(Beginning of Entries provided)

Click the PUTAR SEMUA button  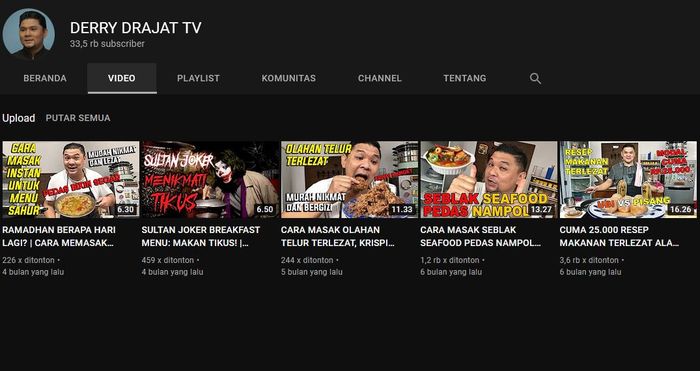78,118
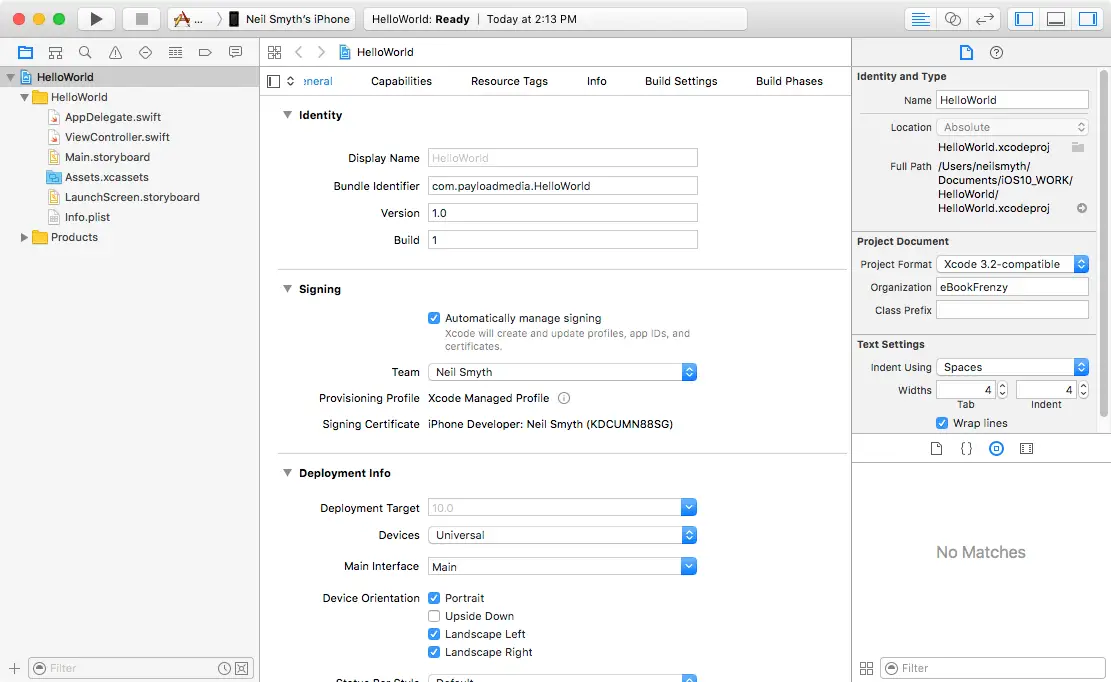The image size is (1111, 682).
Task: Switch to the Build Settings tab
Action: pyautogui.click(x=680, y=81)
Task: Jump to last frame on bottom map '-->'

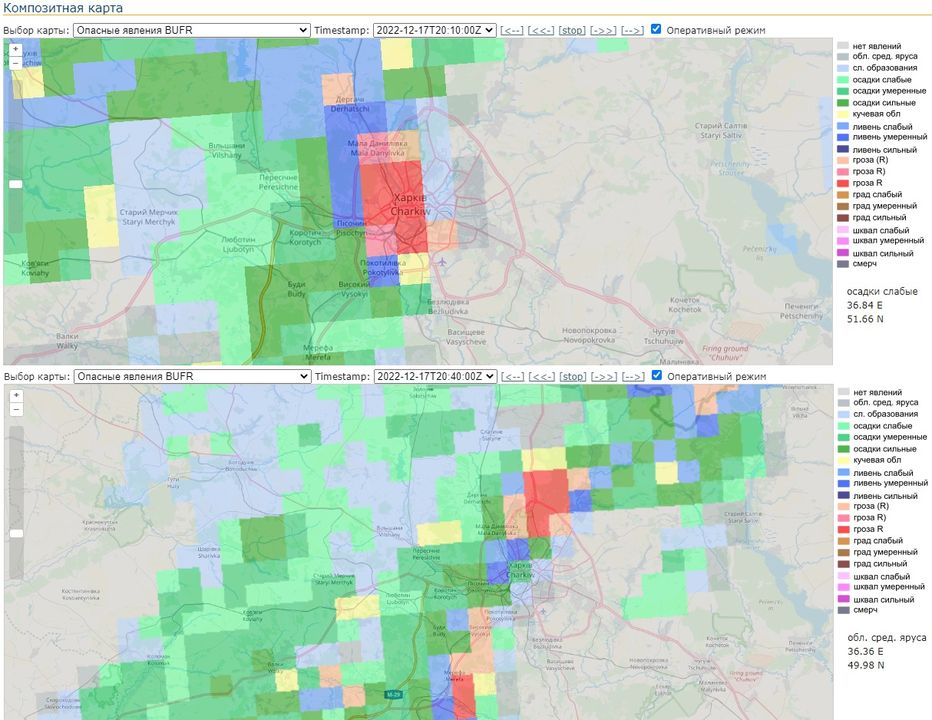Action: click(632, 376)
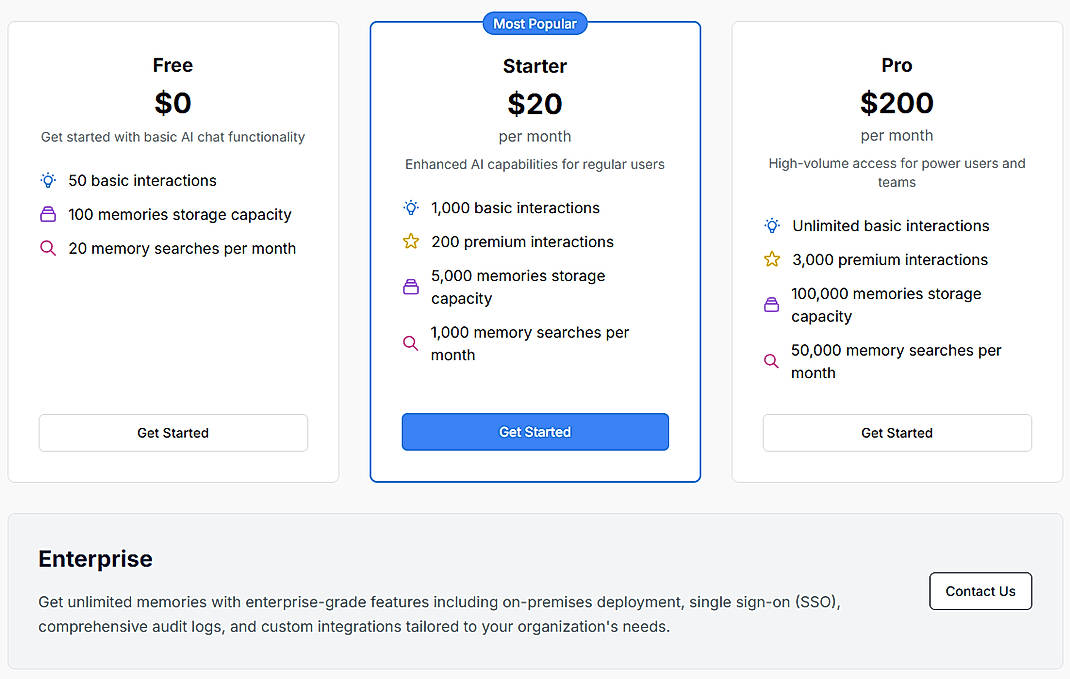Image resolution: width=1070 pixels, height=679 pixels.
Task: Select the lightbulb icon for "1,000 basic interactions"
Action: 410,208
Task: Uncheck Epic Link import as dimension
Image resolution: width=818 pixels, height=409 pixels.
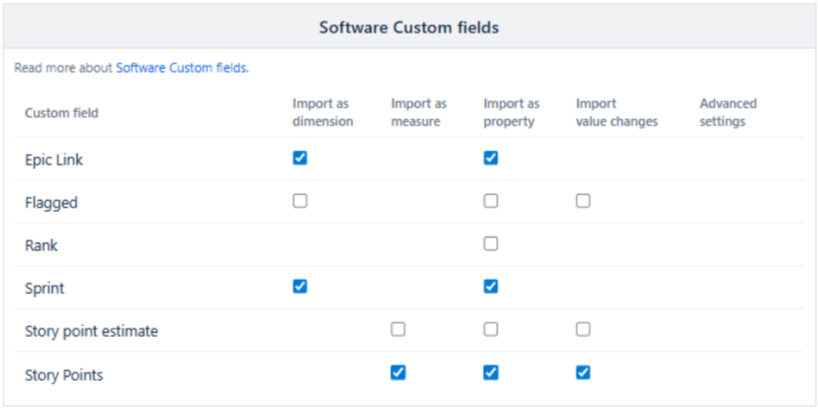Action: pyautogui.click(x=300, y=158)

(End of Entries provided)

The task: The expected output is every line from the line where "Task: Uncheck Epic Link import as dimension" appears to the final line of the material, unchanged and with no pictures.

Output of the task:
Task: Uncheck Epic Link import as dimension
Image resolution: width=818 pixels, height=409 pixels.
Action: pyautogui.click(x=300, y=158)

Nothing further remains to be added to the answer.